### Challenge
Please find each line in the material below that contains the word "column", with matching case, and copy those lines in full.

### Click-target data
******

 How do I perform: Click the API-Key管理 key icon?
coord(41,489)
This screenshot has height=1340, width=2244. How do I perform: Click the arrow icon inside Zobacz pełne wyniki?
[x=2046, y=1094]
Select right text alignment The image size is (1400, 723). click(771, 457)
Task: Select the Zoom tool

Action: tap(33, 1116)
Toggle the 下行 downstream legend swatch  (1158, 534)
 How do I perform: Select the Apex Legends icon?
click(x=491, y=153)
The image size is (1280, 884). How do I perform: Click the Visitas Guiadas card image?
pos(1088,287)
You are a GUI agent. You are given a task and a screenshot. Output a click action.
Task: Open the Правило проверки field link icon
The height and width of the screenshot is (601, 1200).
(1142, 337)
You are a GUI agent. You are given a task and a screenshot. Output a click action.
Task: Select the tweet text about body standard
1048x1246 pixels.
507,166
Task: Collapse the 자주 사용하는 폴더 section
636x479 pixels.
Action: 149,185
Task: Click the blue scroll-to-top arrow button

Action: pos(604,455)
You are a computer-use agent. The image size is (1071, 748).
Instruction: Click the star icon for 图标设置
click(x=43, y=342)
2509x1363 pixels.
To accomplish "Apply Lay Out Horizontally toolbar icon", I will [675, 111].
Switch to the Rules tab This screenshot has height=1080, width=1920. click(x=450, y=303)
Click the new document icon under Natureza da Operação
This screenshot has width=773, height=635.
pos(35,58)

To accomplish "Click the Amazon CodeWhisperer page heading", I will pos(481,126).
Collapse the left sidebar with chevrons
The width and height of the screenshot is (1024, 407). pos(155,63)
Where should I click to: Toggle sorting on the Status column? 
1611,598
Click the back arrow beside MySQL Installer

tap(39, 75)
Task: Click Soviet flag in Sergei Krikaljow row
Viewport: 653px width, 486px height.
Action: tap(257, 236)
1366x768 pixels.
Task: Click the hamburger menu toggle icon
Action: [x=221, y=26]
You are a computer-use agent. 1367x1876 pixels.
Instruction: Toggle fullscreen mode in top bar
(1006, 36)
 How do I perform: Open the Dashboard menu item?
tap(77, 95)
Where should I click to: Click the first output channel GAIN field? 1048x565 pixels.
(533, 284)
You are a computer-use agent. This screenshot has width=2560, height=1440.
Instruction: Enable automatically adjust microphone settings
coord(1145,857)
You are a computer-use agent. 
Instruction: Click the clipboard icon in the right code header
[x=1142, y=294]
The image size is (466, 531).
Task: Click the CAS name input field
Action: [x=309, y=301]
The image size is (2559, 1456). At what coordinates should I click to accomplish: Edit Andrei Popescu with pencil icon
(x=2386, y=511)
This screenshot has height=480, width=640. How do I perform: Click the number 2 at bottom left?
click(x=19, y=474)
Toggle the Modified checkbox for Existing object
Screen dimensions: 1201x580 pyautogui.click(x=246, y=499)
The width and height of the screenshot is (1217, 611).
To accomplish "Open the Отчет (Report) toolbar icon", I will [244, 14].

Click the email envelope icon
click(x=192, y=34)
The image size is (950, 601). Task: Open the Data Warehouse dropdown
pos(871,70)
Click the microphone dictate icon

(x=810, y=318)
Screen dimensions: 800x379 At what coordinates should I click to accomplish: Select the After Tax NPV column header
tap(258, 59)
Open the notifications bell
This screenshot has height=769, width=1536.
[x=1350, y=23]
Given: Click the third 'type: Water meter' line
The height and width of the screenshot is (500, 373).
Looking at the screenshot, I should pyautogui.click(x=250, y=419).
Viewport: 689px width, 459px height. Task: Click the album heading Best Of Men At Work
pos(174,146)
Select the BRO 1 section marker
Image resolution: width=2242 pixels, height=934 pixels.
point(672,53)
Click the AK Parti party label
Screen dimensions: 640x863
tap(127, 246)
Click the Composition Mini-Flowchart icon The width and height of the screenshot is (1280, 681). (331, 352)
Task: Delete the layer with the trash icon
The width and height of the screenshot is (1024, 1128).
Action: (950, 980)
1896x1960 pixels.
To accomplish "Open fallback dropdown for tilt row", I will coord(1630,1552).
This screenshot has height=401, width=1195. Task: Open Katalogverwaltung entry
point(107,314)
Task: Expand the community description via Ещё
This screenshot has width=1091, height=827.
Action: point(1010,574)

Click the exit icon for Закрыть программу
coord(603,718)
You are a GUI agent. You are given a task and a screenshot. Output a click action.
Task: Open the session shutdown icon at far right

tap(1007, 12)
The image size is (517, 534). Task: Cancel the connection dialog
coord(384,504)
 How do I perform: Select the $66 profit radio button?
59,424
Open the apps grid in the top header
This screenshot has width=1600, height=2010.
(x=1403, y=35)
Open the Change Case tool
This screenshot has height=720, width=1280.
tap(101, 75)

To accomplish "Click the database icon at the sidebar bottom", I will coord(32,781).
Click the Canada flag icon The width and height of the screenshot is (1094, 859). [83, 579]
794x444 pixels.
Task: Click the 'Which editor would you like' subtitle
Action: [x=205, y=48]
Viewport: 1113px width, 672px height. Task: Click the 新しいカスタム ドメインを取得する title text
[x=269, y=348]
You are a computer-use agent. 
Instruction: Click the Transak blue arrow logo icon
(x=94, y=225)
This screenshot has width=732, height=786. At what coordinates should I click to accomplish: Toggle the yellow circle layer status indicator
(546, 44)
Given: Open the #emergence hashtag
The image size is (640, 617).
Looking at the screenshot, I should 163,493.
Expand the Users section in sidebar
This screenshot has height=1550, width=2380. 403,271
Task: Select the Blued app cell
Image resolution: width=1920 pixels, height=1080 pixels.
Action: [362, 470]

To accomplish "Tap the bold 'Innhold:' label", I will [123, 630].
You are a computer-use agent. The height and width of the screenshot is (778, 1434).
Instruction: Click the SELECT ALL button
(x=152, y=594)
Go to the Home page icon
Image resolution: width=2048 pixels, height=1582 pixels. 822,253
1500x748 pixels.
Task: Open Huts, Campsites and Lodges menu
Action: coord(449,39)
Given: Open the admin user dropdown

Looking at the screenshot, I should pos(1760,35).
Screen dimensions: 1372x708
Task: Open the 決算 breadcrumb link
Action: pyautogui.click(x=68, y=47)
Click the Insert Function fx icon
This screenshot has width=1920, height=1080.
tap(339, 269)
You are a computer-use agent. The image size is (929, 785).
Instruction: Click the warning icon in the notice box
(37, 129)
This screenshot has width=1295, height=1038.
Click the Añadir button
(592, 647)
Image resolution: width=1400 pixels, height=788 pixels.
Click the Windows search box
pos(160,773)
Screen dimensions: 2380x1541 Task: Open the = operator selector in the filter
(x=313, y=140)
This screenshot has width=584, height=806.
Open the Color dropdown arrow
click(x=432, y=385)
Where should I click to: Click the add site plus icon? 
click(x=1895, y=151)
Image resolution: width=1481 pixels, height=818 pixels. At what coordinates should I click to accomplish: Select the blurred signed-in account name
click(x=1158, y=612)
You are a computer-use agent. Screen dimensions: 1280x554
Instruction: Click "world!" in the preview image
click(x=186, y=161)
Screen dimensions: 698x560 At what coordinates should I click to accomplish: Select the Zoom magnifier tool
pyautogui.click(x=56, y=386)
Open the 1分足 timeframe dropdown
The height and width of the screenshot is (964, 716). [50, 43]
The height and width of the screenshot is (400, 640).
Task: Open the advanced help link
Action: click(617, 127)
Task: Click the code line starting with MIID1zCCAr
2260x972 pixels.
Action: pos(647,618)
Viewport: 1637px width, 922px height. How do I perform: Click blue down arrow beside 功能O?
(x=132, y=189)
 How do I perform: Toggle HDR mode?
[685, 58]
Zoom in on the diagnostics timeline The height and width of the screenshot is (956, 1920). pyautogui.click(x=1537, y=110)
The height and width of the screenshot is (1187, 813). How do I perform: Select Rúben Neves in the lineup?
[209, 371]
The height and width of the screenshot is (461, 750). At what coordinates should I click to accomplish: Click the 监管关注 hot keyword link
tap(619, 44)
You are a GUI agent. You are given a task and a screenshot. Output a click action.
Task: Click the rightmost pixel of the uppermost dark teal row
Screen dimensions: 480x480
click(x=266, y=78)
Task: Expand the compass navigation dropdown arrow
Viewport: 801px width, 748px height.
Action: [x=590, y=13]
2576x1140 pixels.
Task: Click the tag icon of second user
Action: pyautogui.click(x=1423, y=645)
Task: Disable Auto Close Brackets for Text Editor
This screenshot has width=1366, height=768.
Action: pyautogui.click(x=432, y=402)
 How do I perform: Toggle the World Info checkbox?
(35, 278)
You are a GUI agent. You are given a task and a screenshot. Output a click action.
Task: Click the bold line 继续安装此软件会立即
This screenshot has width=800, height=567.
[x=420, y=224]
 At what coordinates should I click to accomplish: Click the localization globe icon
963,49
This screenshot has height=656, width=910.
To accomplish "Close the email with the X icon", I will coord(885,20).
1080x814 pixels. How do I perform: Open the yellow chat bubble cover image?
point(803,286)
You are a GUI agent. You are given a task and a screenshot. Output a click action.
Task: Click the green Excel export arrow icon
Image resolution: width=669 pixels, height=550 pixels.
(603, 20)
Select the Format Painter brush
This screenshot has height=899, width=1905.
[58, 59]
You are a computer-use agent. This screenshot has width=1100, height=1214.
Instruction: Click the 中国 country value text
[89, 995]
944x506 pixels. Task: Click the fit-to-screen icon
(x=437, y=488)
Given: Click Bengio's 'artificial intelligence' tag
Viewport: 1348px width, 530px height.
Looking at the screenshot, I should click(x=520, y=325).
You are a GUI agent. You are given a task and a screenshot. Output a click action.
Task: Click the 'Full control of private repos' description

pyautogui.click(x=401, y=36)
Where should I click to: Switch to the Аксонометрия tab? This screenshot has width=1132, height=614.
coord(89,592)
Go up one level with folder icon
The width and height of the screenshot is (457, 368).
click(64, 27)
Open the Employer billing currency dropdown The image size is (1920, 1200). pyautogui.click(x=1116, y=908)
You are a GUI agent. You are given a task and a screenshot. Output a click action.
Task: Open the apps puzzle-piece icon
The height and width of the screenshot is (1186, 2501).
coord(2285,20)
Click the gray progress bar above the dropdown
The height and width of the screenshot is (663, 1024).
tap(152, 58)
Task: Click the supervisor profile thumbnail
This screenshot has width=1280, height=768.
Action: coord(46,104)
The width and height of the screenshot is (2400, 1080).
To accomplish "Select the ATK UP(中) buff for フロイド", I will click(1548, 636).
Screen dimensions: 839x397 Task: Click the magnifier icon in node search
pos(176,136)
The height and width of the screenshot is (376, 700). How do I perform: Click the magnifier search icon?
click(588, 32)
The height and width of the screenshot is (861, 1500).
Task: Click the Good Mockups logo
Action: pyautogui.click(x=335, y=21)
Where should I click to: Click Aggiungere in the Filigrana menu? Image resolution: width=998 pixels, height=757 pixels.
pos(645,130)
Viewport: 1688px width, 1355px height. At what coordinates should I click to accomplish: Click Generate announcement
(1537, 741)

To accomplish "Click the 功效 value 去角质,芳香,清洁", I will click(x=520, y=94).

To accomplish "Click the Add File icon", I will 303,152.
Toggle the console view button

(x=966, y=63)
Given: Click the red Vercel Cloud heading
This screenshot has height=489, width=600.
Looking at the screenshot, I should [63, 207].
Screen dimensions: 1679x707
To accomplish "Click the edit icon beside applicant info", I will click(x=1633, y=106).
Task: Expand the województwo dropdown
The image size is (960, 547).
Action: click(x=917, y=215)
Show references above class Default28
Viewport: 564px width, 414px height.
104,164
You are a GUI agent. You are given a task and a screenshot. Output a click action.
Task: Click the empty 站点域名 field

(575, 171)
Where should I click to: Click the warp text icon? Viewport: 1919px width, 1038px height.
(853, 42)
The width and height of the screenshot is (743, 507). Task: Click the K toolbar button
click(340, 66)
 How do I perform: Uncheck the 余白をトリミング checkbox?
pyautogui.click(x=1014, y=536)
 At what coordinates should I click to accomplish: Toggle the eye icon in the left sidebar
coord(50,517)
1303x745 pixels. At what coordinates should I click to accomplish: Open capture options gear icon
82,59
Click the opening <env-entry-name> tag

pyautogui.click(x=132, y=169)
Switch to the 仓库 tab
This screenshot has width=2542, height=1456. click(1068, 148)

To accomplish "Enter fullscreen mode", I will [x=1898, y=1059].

******

### Solution
Where should I click to: Toggle sorting on the Status column? 
Screen dimensions: 800x379 At what coordinates should I click to accomplish: Select the After Tax NPV column header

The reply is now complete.